▶ [WHAT IS EXPECTED]: Start at the top line and retype the data exactly through to the end.
=======
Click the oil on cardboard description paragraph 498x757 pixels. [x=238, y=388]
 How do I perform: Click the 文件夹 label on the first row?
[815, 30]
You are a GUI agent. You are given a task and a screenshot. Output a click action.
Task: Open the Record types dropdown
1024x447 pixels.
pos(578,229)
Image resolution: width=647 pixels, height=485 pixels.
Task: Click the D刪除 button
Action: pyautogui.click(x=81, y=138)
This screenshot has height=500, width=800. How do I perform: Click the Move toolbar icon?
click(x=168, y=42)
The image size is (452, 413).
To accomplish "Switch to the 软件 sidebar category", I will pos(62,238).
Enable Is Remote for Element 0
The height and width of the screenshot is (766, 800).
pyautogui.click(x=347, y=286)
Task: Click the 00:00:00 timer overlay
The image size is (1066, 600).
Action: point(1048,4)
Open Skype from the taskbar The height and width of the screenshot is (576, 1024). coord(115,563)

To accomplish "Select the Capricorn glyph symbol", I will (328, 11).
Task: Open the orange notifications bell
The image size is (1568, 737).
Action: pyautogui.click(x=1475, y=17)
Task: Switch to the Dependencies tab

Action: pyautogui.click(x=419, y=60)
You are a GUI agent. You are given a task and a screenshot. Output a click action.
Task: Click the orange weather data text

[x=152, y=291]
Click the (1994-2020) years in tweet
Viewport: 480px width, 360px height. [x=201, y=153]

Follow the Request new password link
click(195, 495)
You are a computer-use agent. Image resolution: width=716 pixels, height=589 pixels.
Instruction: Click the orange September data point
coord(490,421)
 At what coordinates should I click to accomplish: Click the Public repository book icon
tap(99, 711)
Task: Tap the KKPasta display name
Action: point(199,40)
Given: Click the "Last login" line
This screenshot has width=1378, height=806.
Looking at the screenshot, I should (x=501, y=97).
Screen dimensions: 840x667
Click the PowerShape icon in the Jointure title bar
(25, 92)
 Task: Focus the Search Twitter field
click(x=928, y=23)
=======
▶ [SOLUTION TO THIS TASK]:
Click the oil on cardboard description paragraph 498x757 pixels. [x=238, y=388]
 How do I perform: Click the 文件夹 label on the first row?
[815, 30]
You are a GUI agent. You are given a task and a screenshot. Output a click action.
Task: Open the Record types dropdown
1024x447 pixels.
pos(578,229)
Image resolution: width=647 pixels, height=485 pixels.
Task: Click the D刪除 button
Action: pyautogui.click(x=81, y=138)
This screenshot has height=500, width=800. How do I perform: Click the Move toolbar icon?
click(x=168, y=42)
The image size is (452, 413).
To accomplish "Switch to the 软件 sidebar category", I will pos(62,238).
Enable Is Remote for Element 0
The height and width of the screenshot is (766, 800).
pyautogui.click(x=347, y=286)
Task: Click the 00:00:00 timer overlay
The image size is (1066, 600).
Action: point(1048,4)
Open Skype from the taskbar The height and width of the screenshot is (576, 1024). coord(115,563)

To accomplish "Select the Capricorn glyph symbol", I will (328, 11).
Task: Open the orange notifications bell
The image size is (1568, 737).
Action: pyautogui.click(x=1475, y=17)
Task: Switch to the Dependencies tab

Action: pyautogui.click(x=419, y=60)
You are a GUI agent. You are given a task and a screenshot. Output a click action.
Task: Click the orange weather data text

[x=152, y=291]
Click the (1994-2020) years in tweet
Viewport: 480px width, 360px height. [x=201, y=153]

Follow the Request new password link
click(195, 495)
You are a computer-use agent. Image resolution: width=716 pixels, height=589 pixels.
Instruction: Click the orange September data point
coord(490,421)
 At what coordinates should I click to accomplish: Click the Public repository book icon
tap(99, 711)
Task: Tap the KKPasta display name
Action: point(199,40)
Given: Click the "Last login" line
This screenshot has width=1378, height=806.
Looking at the screenshot, I should (x=501, y=97).
Screen dimensions: 840x667
Click the PowerShape icon in the Jointure title bar
(25, 92)
 Task: Focus the Search Twitter field
click(x=928, y=23)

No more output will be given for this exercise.